Exercise requirements:
Would you please reproduce all the entries exactly, leaving the pictures out?

Records shown:
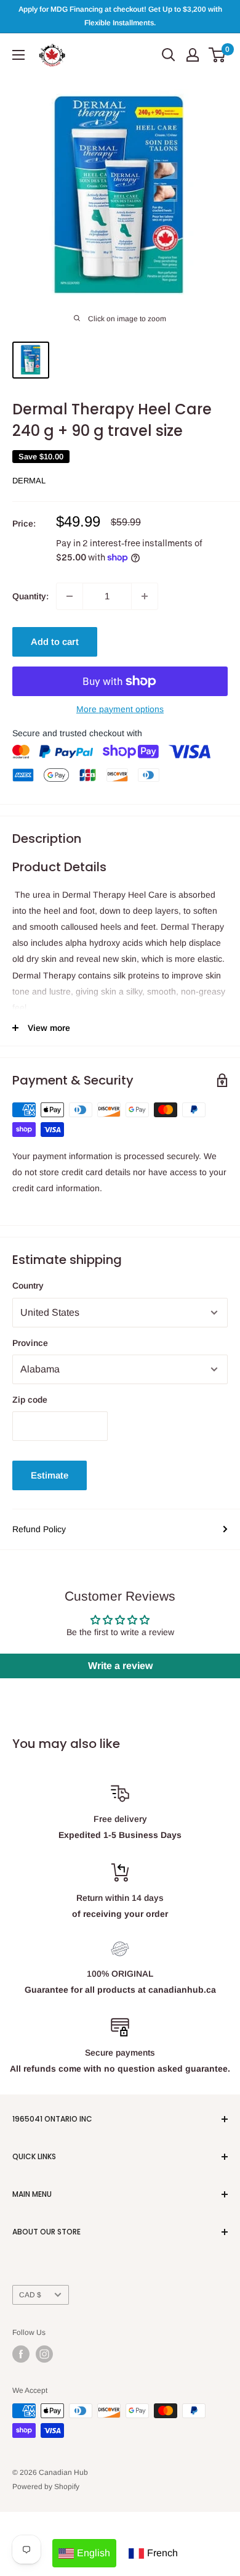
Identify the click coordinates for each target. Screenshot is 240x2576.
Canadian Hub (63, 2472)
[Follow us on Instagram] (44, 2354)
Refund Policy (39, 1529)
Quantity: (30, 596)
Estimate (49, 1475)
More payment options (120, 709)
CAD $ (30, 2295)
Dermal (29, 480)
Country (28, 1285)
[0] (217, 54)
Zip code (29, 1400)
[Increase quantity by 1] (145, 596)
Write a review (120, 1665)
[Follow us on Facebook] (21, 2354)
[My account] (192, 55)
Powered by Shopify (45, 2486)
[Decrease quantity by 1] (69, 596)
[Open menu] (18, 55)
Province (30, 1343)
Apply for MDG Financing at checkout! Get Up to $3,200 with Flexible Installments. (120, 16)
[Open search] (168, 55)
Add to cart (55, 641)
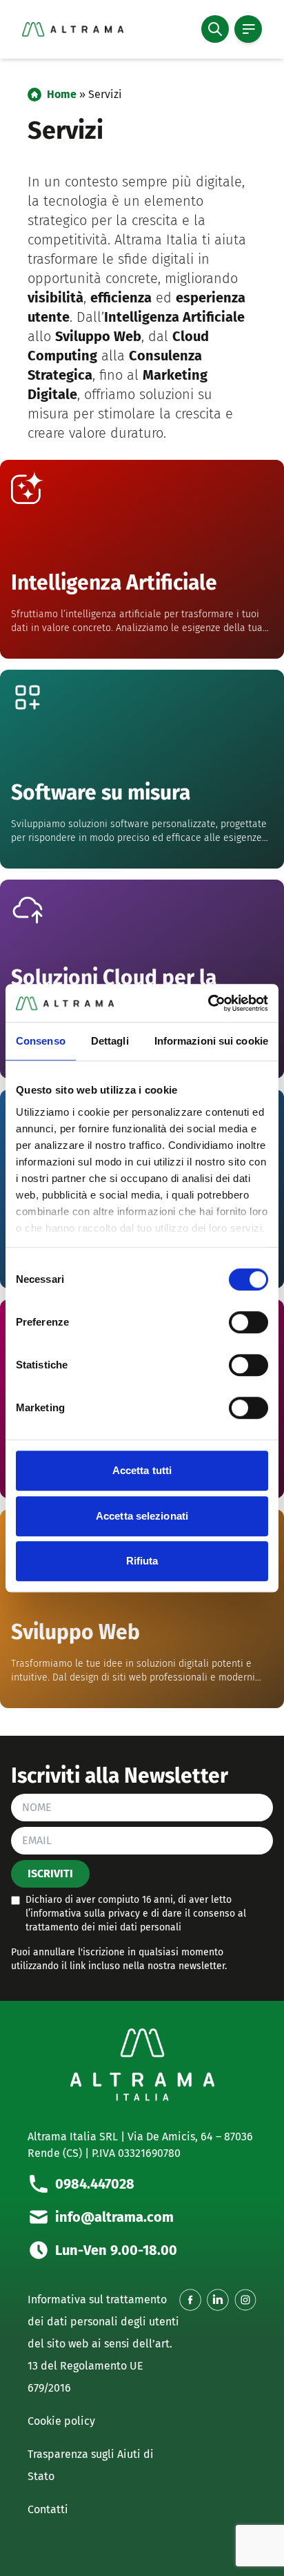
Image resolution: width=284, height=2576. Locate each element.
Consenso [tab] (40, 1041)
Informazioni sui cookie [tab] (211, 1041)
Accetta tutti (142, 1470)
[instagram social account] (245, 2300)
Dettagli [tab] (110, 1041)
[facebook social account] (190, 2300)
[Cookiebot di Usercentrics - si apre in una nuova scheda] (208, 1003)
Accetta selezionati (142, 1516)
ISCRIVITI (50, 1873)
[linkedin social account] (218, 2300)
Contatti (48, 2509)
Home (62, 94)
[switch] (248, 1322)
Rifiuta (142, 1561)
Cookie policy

Task output:
Identify the click coordinates for each target. Screenshot is 240x2576.
Canadian Hub (63, 2472)
[Follow us on Instagram] (44, 2354)
Refund Policy (39, 1529)
Quantity: (30, 596)
Estimate (49, 1475)
More payment options (120, 709)
CAD $ (30, 2295)
Dermal (29, 480)
Country (28, 1285)
[0] (217, 54)
Zip code (29, 1400)
[Increase quantity by 1] (145, 596)
Write a review (120, 1665)
[Follow us on Facebook] (21, 2354)
[My account] (192, 55)
Powered by Shopify (45, 2486)
[Decrease quantity by 1] (69, 596)
[Open menu] (18, 55)
Province (30, 1343)
Apply for MDG Financing at checkout! Get Up to $3,200 with Flexible Installments. (120, 16)
[Open search] (168, 55)
Add to cart (55, 641)
Image resolution: width=284, height=2576. Locate each element.
Consenso [tab] (40, 1041)
Informazioni sui cookie [tab] (211, 1041)
Accetta tutti (142, 1470)
[instagram social account] (245, 2300)
Dettagli [tab] (110, 1041)
[facebook social account] (190, 2300)
[Cookiebot di Usercentrics - si apre in una nuova scheda] (208, 1003)
Accetta selezionati (142, 1516)
ISCRIVITI (50, 1873)
[linkedin social account] (218, 2300)
Contatti (48, 2509)
Home (62, 94)
[switch] (248, 1322)
Rifiuta (142, 1561)
Cookie policy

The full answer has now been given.